What is red and green, red and green, red and green? A frog in a blender.

What do you call a blonde falling off a cliff? Screwed.

Yo mama so ugly... She never got married because most men found it hard to marry her because of her looks

chuck norris's daughter lost her virginity but he got it back

Which deranged adventurer thinks that (one`s unprotected cranium) is stronger than (a brick structure) Mario. he keeps bashing his head on blocks in attempts to prove his own worth

why do girls like grey's anatomy so much? because they are girls

Roses are red, Violets are blue, I have a dead moose, In my basement.

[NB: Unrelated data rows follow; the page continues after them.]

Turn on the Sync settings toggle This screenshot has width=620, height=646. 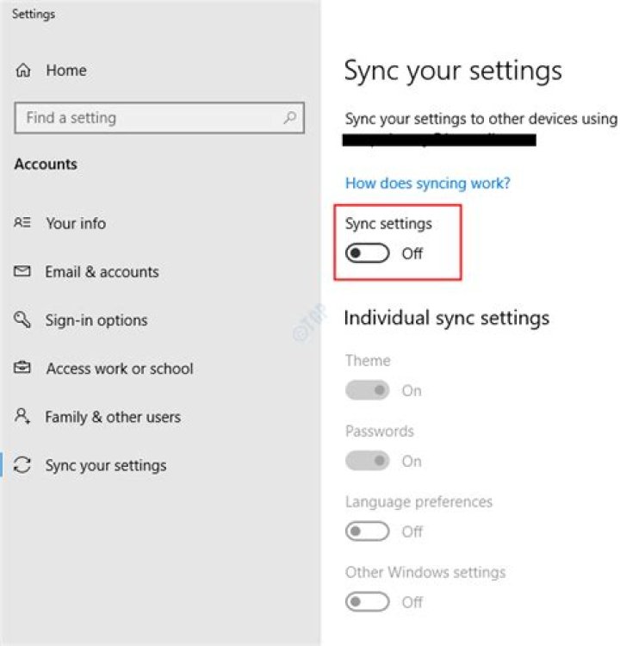[367, 253]
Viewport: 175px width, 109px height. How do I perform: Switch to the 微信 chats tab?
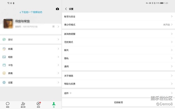[8, 104]
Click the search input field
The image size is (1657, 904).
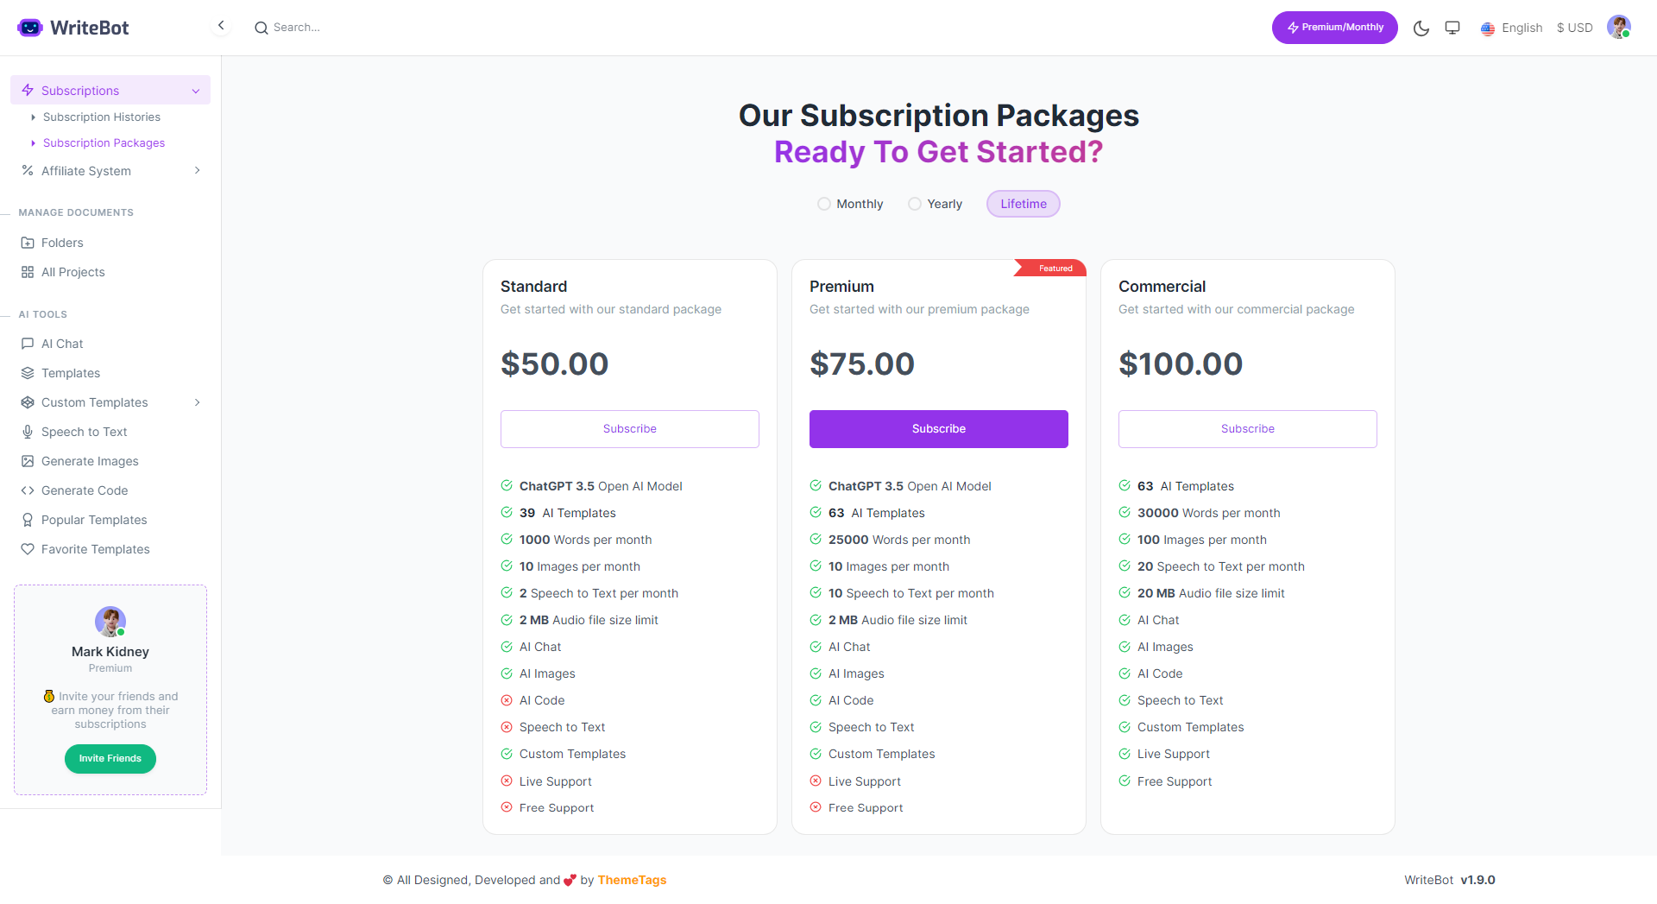345,27
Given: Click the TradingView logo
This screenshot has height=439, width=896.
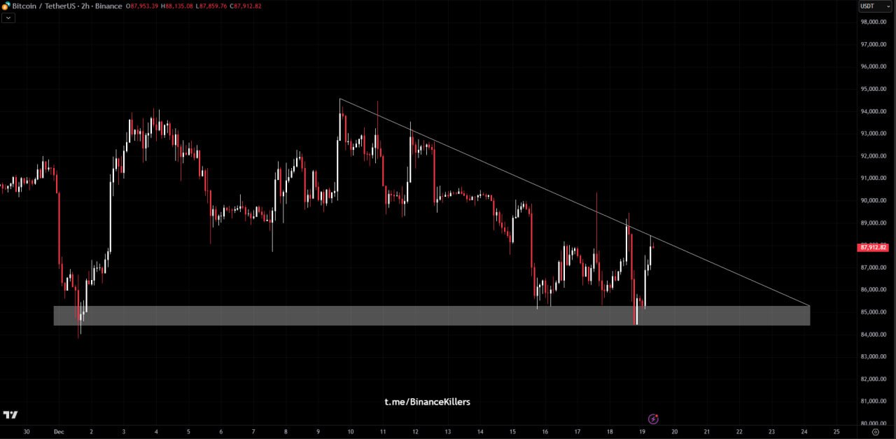Looking at the screenshot, I should click(x=11, y=415).
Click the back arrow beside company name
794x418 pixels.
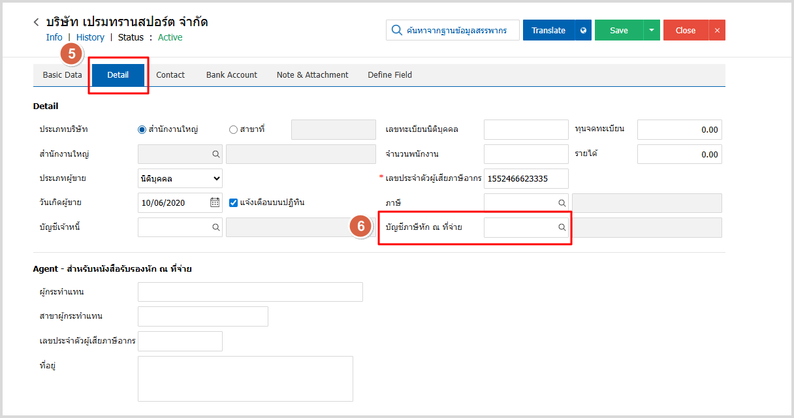pyautogui.click(x=37, y=22)
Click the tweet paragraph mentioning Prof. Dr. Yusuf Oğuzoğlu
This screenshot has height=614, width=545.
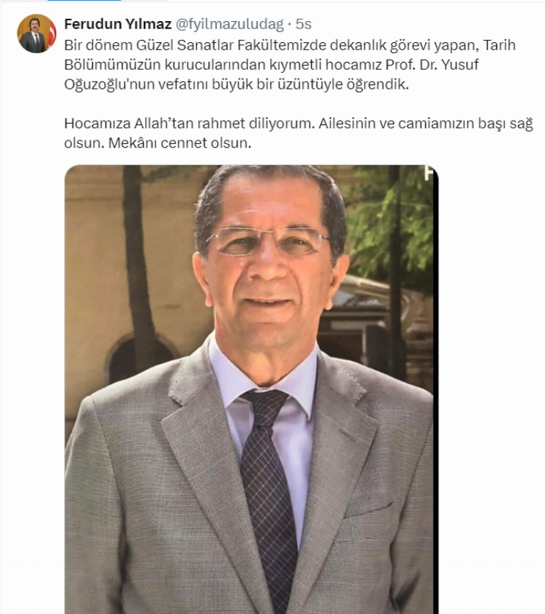click(x=290, y=65)
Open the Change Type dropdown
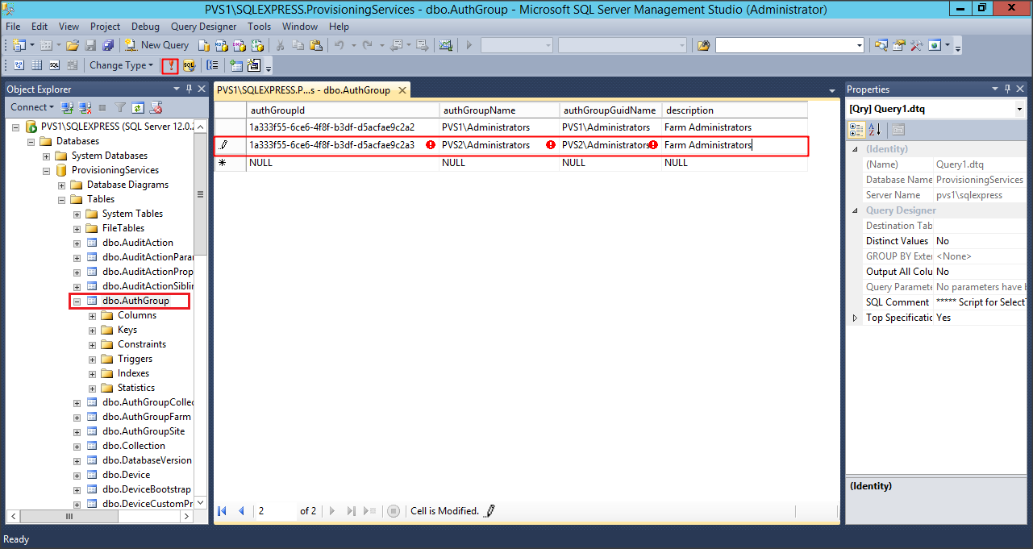The image size is (1033, 549). 121,65
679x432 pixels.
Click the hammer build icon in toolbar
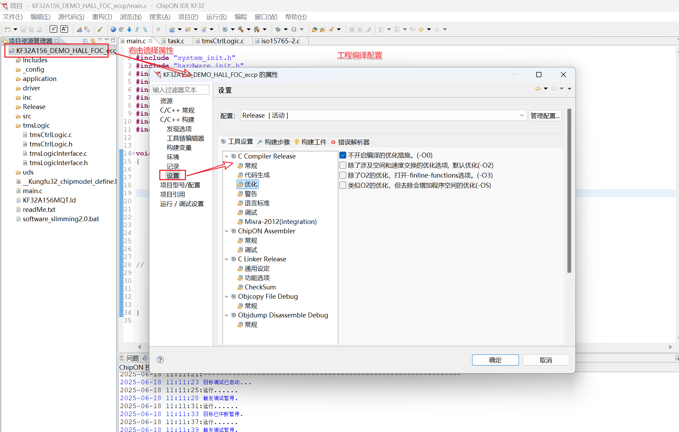tap(241, 29)
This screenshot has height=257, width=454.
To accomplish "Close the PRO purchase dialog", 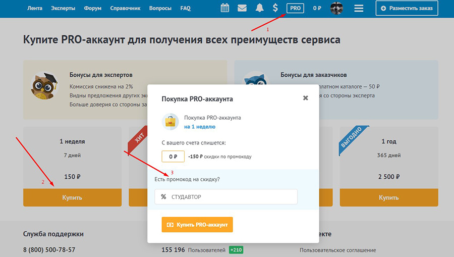I will tap(305, 98).
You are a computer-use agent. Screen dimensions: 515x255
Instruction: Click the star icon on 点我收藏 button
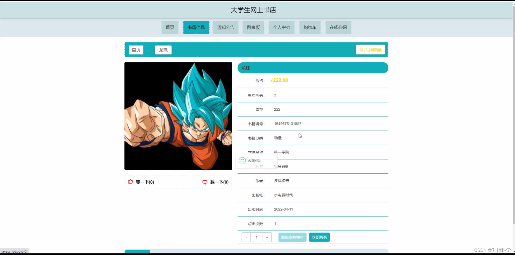(361, 49)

a little boy told his friend he failed a test.. the friend replied that his parents r goin to kill him... to save himself the suffering ...the boy hung himself in his closet

What's worse than Bieber fever? Yellow fever.

what did the kid with no head get for his birthday? A coffin.

troll lololololololololololololololololololololololololololololololololololololololololololololololololol.olo90ololol.o.ool.olololol.ol.ol.ol.ol.ol.ol.ol.ol.ol.o.o.lol.ol.ol.ol.!!!!!!!!!!!!!!!!!!!!!!!!!!!!!!!!!!!!!!!!!!!!!!!!!!!!!!!!!!!!!!!!!!!!!!!!!!!!!!!!!!!!!!!!!!!!!!!!!!!!!!!!!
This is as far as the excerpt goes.